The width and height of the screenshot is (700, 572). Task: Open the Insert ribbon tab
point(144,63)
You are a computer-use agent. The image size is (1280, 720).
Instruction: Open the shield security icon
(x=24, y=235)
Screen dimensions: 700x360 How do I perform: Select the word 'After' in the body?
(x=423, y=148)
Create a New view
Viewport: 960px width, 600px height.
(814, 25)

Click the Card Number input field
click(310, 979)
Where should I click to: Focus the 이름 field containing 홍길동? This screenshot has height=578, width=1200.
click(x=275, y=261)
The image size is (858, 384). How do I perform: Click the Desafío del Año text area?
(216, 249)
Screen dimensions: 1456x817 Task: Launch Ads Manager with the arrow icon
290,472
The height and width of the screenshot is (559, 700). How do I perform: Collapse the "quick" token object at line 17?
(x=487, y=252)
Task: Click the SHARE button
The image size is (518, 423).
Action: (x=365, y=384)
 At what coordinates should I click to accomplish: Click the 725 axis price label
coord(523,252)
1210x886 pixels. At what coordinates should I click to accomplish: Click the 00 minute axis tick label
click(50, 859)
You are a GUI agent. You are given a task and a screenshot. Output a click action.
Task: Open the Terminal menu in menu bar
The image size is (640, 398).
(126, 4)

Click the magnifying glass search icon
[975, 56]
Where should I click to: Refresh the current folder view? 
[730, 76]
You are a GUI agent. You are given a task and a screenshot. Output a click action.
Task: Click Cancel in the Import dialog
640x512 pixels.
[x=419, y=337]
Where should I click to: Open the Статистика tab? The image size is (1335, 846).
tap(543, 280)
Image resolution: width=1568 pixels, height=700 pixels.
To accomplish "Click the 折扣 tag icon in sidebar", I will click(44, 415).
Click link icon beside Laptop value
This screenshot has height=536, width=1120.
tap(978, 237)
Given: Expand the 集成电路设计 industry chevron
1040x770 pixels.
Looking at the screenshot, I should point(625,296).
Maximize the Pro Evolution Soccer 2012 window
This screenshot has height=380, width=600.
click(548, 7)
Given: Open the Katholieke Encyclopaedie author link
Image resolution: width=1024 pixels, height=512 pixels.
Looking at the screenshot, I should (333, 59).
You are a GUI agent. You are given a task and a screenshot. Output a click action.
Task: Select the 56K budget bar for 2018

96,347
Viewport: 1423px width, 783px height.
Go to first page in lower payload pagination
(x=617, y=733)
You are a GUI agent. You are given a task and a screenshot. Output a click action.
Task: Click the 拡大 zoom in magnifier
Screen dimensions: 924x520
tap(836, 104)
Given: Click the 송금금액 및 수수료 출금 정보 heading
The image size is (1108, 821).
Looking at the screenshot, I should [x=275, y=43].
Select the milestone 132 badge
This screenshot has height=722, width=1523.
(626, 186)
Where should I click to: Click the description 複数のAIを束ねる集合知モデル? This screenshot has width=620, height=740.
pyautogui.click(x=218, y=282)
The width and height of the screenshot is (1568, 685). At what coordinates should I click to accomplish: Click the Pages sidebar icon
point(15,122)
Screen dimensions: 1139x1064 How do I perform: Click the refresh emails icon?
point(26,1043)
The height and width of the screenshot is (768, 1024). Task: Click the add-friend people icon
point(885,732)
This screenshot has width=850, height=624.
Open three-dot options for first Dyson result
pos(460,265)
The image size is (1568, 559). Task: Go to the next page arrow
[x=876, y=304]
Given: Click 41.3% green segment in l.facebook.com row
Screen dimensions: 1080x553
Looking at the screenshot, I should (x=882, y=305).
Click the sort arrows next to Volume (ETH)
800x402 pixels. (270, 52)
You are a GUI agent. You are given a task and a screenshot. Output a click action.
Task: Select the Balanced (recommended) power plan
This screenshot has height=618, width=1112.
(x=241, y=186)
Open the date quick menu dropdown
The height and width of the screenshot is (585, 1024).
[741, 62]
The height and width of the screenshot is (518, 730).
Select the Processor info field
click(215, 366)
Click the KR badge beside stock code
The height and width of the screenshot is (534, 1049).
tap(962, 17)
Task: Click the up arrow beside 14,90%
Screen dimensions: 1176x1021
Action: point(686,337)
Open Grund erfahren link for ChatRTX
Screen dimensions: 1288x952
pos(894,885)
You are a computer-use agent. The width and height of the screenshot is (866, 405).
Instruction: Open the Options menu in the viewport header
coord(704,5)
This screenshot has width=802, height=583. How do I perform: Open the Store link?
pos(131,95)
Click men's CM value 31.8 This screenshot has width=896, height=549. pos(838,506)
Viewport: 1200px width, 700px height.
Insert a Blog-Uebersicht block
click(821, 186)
---
Brief
Every piece of the data must be set down exactly. Omit nothing.

Answer for this exercise
The width and height of the screenshot is (700, 572). Task: Open the Insert ribbon tab
point(144,63)
You are a computer-use agent. The image size is (1280, 720).
Instruction: Open the shield security icon
(x=24, y=235)
Screen dimensions: 700x360 How do I perform: Select the word 'After' in the body?
(x=423, y=148)
Create a New view
Viewport: 960px width, 600px height.
(814, 25)

Click the Card Number input field
click(310, 979)
Where should I click to: Focus the 이름 field containing 홍길동? This screenshot has height=578, width=1200.
click(x=275, y=261)
The image size is (858, 384). How do I perform: Click the Desafío del Año text area?
(216, 249)
Screen dimensions: 1456x817 Task: Launch Ads Manager with the arrow icon
290,472
The height and width of the screenshot is (559, 700). How do I perform: Collapse the "quick" token object at line 17?
(x=487, y=252)
Task: Click the SHARE button
The image size is (518, 423).
Action: (x=365, y=384)
 At what coordinates should I click to accomplish: Click the 725 axis price label
coord(523,252)
1210x886 pixels. At what coordinates should I click to accomplish: Click the 00 minute axis tick label
click(50, 859)
You are a GUI agent. You are given a task and a screenshot. Output a click action.
Task: Open the Terminal menu in menu bar
The image size is (640, 398).
(126, 4)

Click the magnifying glass search icon
[975, 56]
Where should I click to: Refresh the current folder view? 
[730, 76]
You are a GUI agent. You are given a task and a screenshot. Output a click action.
Task: Click Cancel in the Import dialog
640x512 pixels.
[x=419, y=337]
Where should I click to: Open the Статистика tab? The image size is (1335, 846).
tap(543, 280)
Image resolution: width=1568 pixels, height=700 pixels.
To accomplish "Click the 折扣 tag icon in sidebar", I will click(44, 415).
Click link icon beside Laptop value
This screenshot has height=536, width=1120.
tap(978, 237)
Given: Expand the 集成电路设计 industry chevron
1040x770 pixels.
Looking at the screenshot, I should point(625,296).
Maximize the Pro Evolution Soccer 2012 window
This screenshot has height=380, width=600.
click(548, 7)
Given: Open the Katholieke Encyclopaedie author link
Image resolution: width=1024 pixels, height=512 pixels.
Looking at the screenshot, I should (333, 59).
You are a GUI agent. You are given a task and a screenshot. Output a click action.
Task: Select the 56K budget bar for 2018

96,347
Viewport: 1423px width, 783px height.
Go to first page in lower payload pagination
(x=617, y=733)
You are a GUI agent. You are given a task and a screenshot. Output a click action.
Task: Click the 拡大 zoom in magnifier
Screen dimensions: 924x520
tap(836, 104)
Given: Click the 송금금액 및 수수료 출금 정보 heading
The image size is (1108, 821).
Looking at the screenshot, I should [x=275, y=43].
Select the milestone 132 badge
This screenshot has height=722, width=1523.
(626, 186)
Where should I click to: Click the description 複数のAIを束ねる集合知モデル? This screenshot has width=620, height=740.
pyautogui.click(x=218, y=282)
The width and height of the screenshot is (1568, 685). At what coordinates should I click to accomplish: Click the Pages sidebar icon
point(15,122)
Screen dimensions: 1139x1064 How do I perform: Click the refresh emails icon?
point(26,1043)
The height and width of the screenshot is (768, 1024). Task: Click the add-friend people icon
point(885,732)
This screenshot has width=850, height=624.
Open three-dot options for first Dyson result
pos(460,265)
The image size is (1568, 559). Task: Go to the next page arrow
[x=876, y=304]
Given: Click 41.3% green segment in l.facebook.com row
Screen dimensions: 1080x553
Looking at the screenshot, I should (x=882, y=305).
Click the sort arrows next to Volume (ETH)
800x402 pixels. (270, 52)
You are a GUI agent. You are given a task and a screenshot. Output a click action.
Task: Select the Balanced (recommended) power plan
This screenshot has height=618, width=1112.
(x=241, y=186)
Open the date quick menu dropdown
The height and width of the screenshot is (585, 1024).
[741, 62]
The height and width of the screenshot is (518, 730).
Select the Processor info field
click(215, 366)
Click the KR badge beside stock code
The height and width of the screenshot is (534, 1049).
tap(962, 17)
Task: Click the up arrow beside 14,90%
Screen dimensions: 1176x1021
Action: point(686,337)
Open Grund erfahren link for ChatRTX
Screen dimensions: 1288x952
pos(894,885)
You are a computer-use agent. The width and height of the screenshot is (866, 405).
Instruction: Open the Options menu in the viewport header
coord(704,5)
This screenshot has width=802, height=583. How do I perform: Open the Store link?
pos(131,95)
Click men's CM value 31.8 This screenshot has width=896, height=549. pos(838,506)
Viewport: 1200px width, 700px height.
Insert a Blog-Uebersicht block
click(821, 186)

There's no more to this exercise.